If you’ve never heard of Stamen they’ve been doing some of the most exciting work around the idea of “custom cartography” including: Cabspotting, Oakland Crimespotting and Old Oakland Maps, work for the London Olympics, and designing custom map tiles for CloudMade. (Stamen also built the recently launched Flickr Clock :-)
All of this is interesting in its own right; proof that there is still a lot of room in which to imagine maps beyond so-called red-dot fever. All of this is extra interesting in light of Apple’s recent announcement to allow developers to define their own map tiles in the next iPhone OS release.
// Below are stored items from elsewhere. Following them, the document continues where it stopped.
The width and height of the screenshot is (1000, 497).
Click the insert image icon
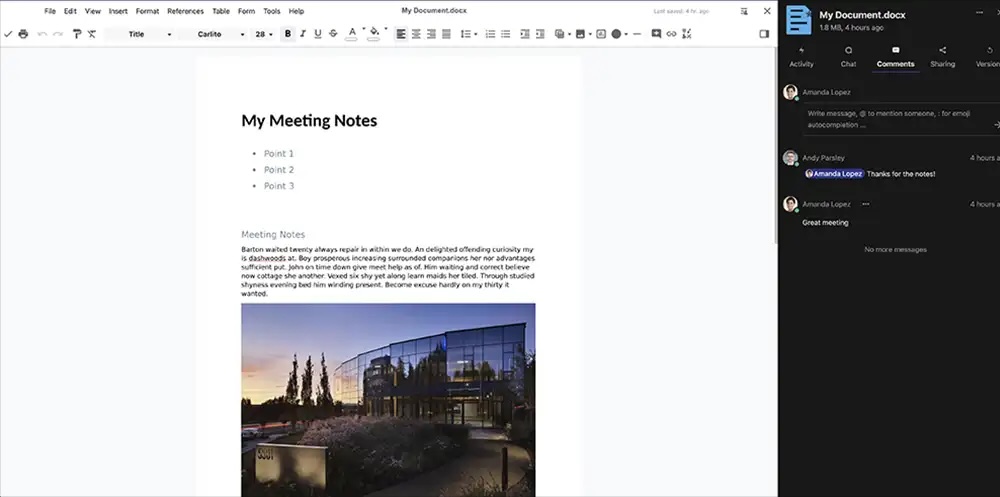coord(579,34)
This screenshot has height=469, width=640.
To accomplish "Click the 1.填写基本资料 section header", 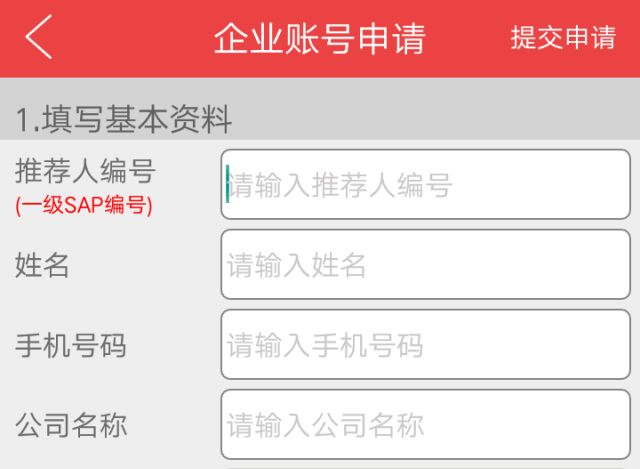I will [123, 120].
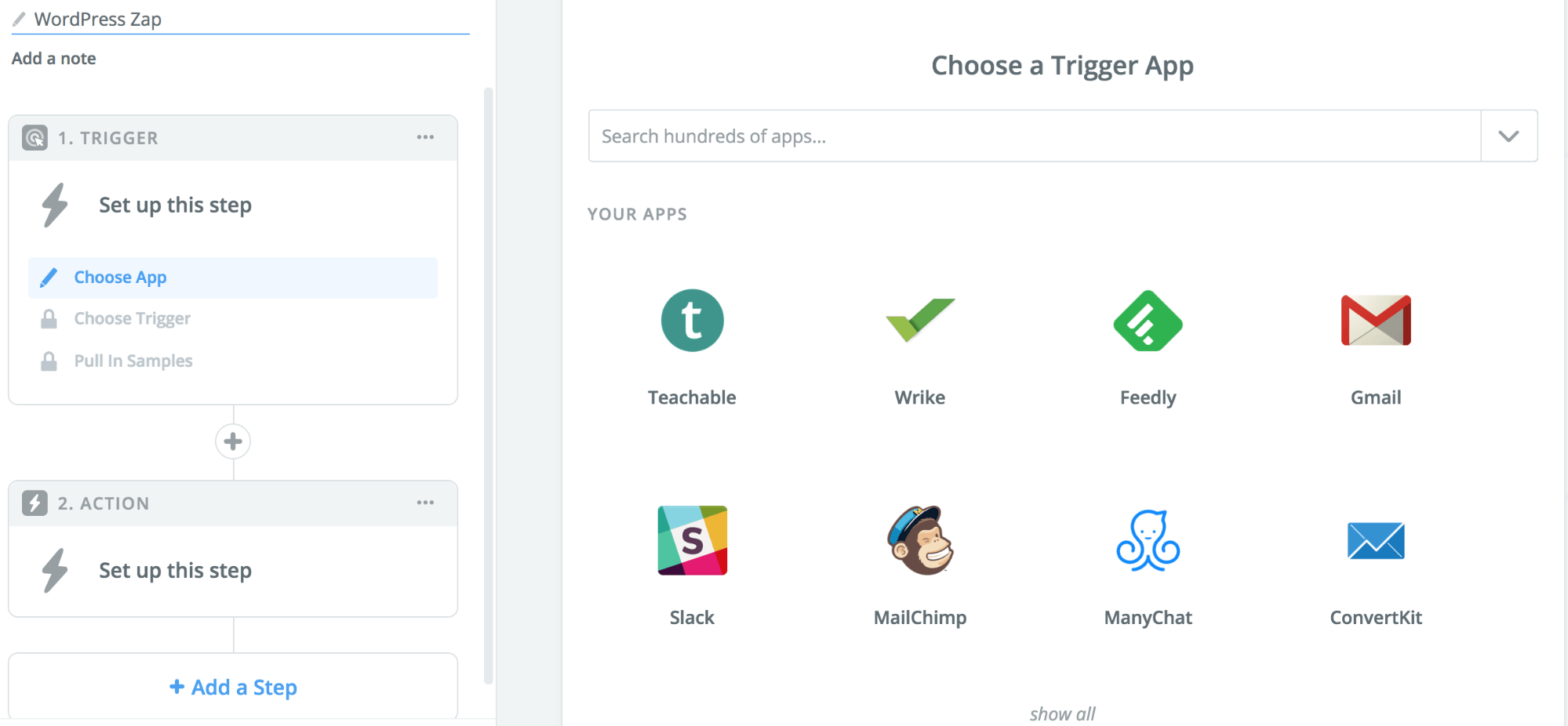Click the pencil icon beside WordPress Zap
Image resolution: width=1568 pixels, height=726 pixels.
19,19
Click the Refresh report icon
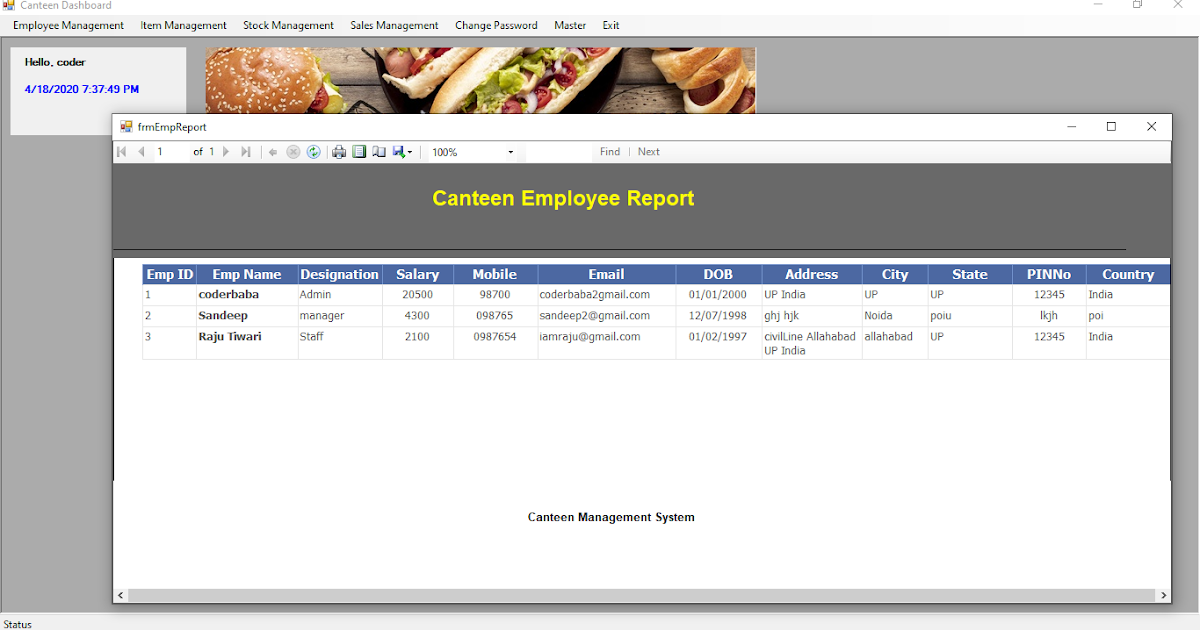Image resolution: width=1200 pixels, height=630 pixels. click(314, 151)
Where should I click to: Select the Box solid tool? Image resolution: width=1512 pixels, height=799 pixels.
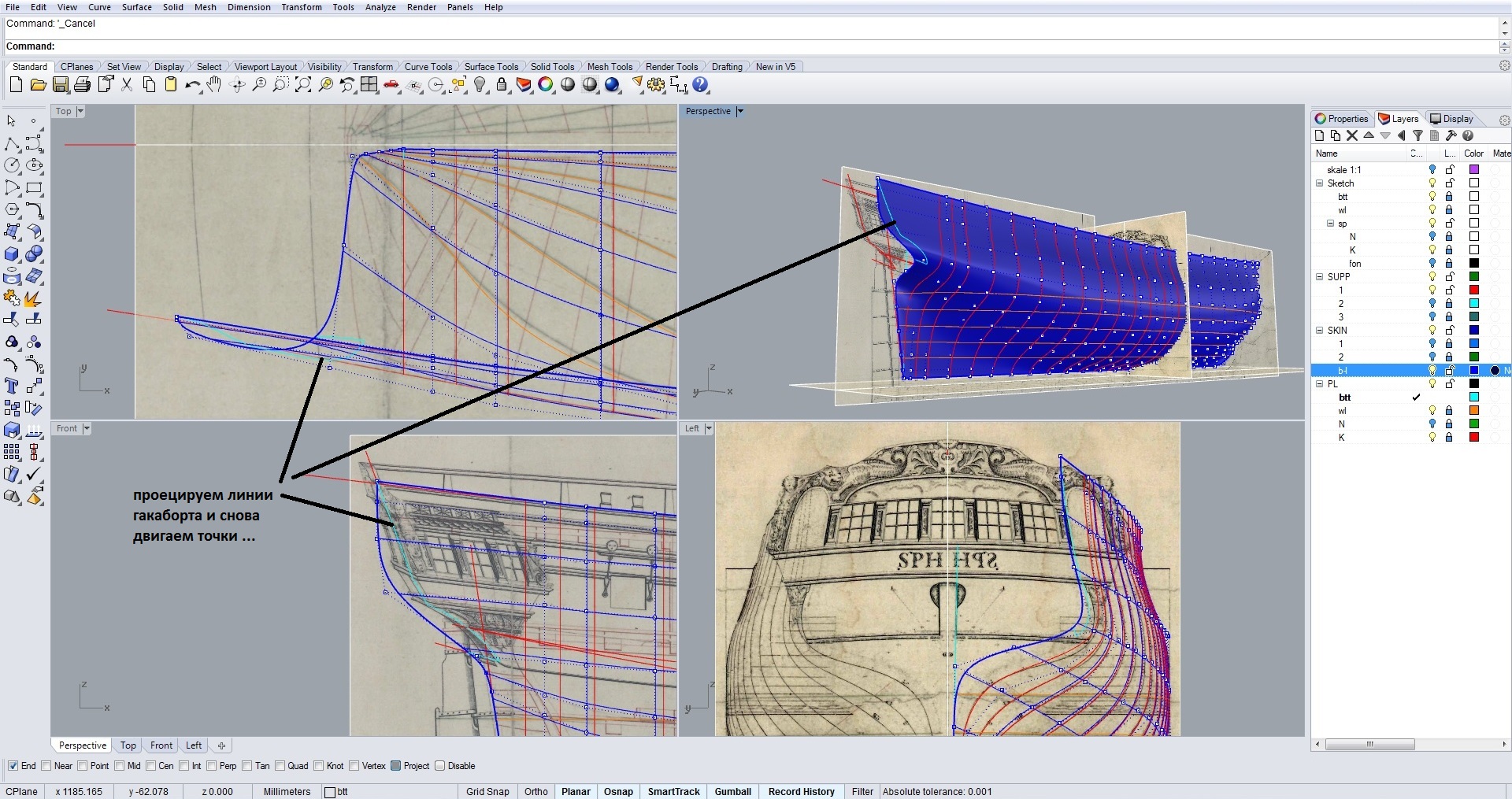12,254

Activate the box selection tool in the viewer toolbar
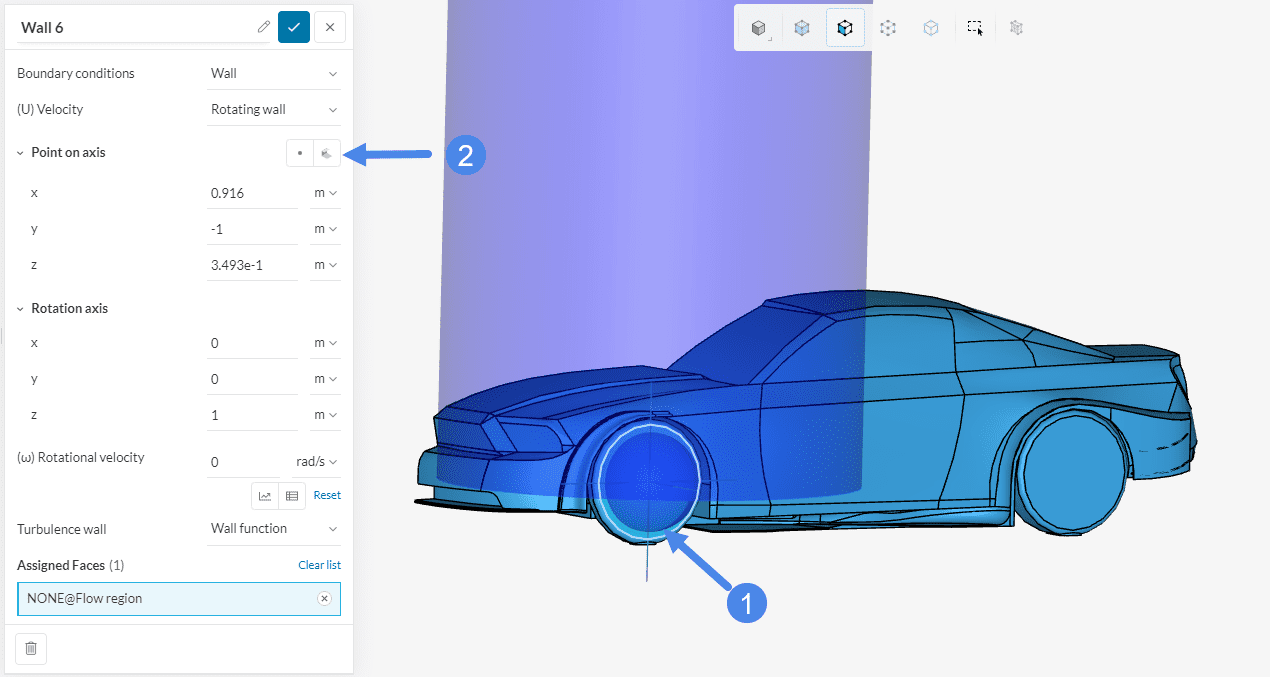(x=975, y=28)
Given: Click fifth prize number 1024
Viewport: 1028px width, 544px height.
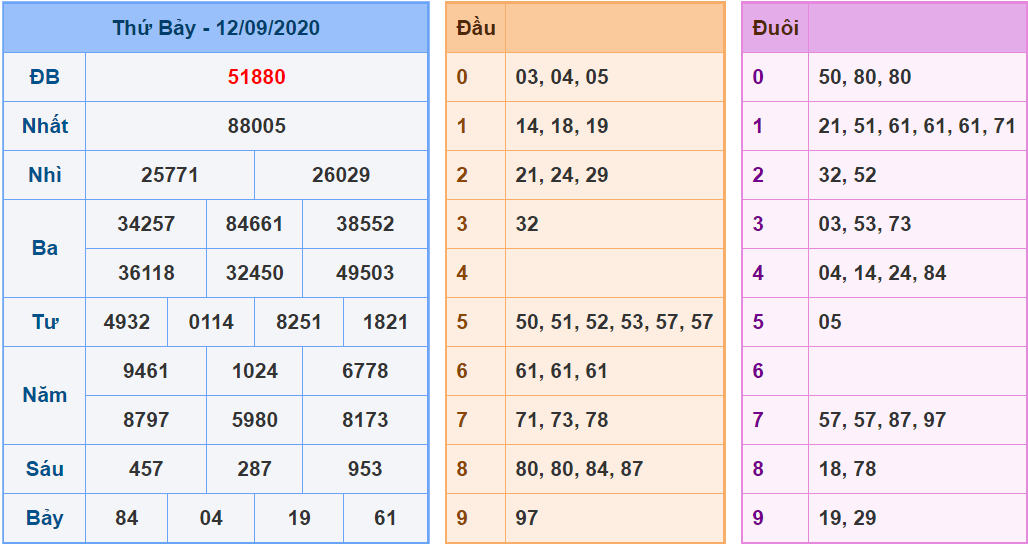Looking at the screenshot, I should (x=254, y=371).
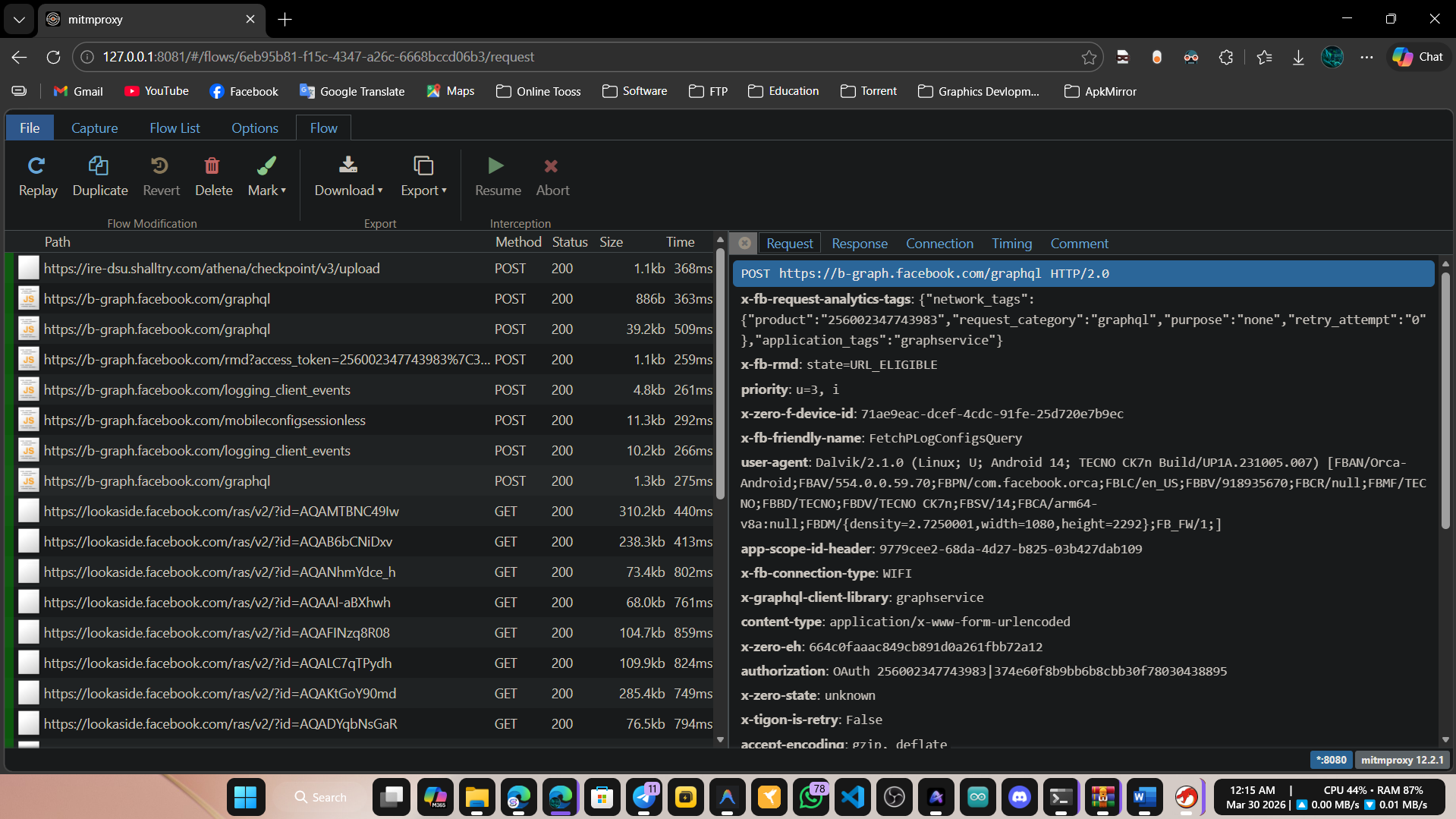This screenshot has width=1456, height=819.
Task: Bookmark this page with star icon
Action: coord(1089,57)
All of this super-duper interesting because it is work produced by a team of less than 10 people.
The tools, and increasingly the data, to build the maps we want are bubbling up and becoming easier and more accessible to more people every day. Easier, anyway.
“One of the things that made this tutorial especially interesting for us was our use of Amazon’s EC2 service, the “Elastic Compute Cloud” that provides billed-by-the-hour virtual servers with speedy internet connections and a wide variety of operating system and configuration options. Each participant received a login to a freshly-made EC2 instance (a single server) with code and lesson data already in-place. We walked through the five stages of the tutorial with the group coding along and making their own maps, starting from incomplete initial files and progressing through added layers of complexity.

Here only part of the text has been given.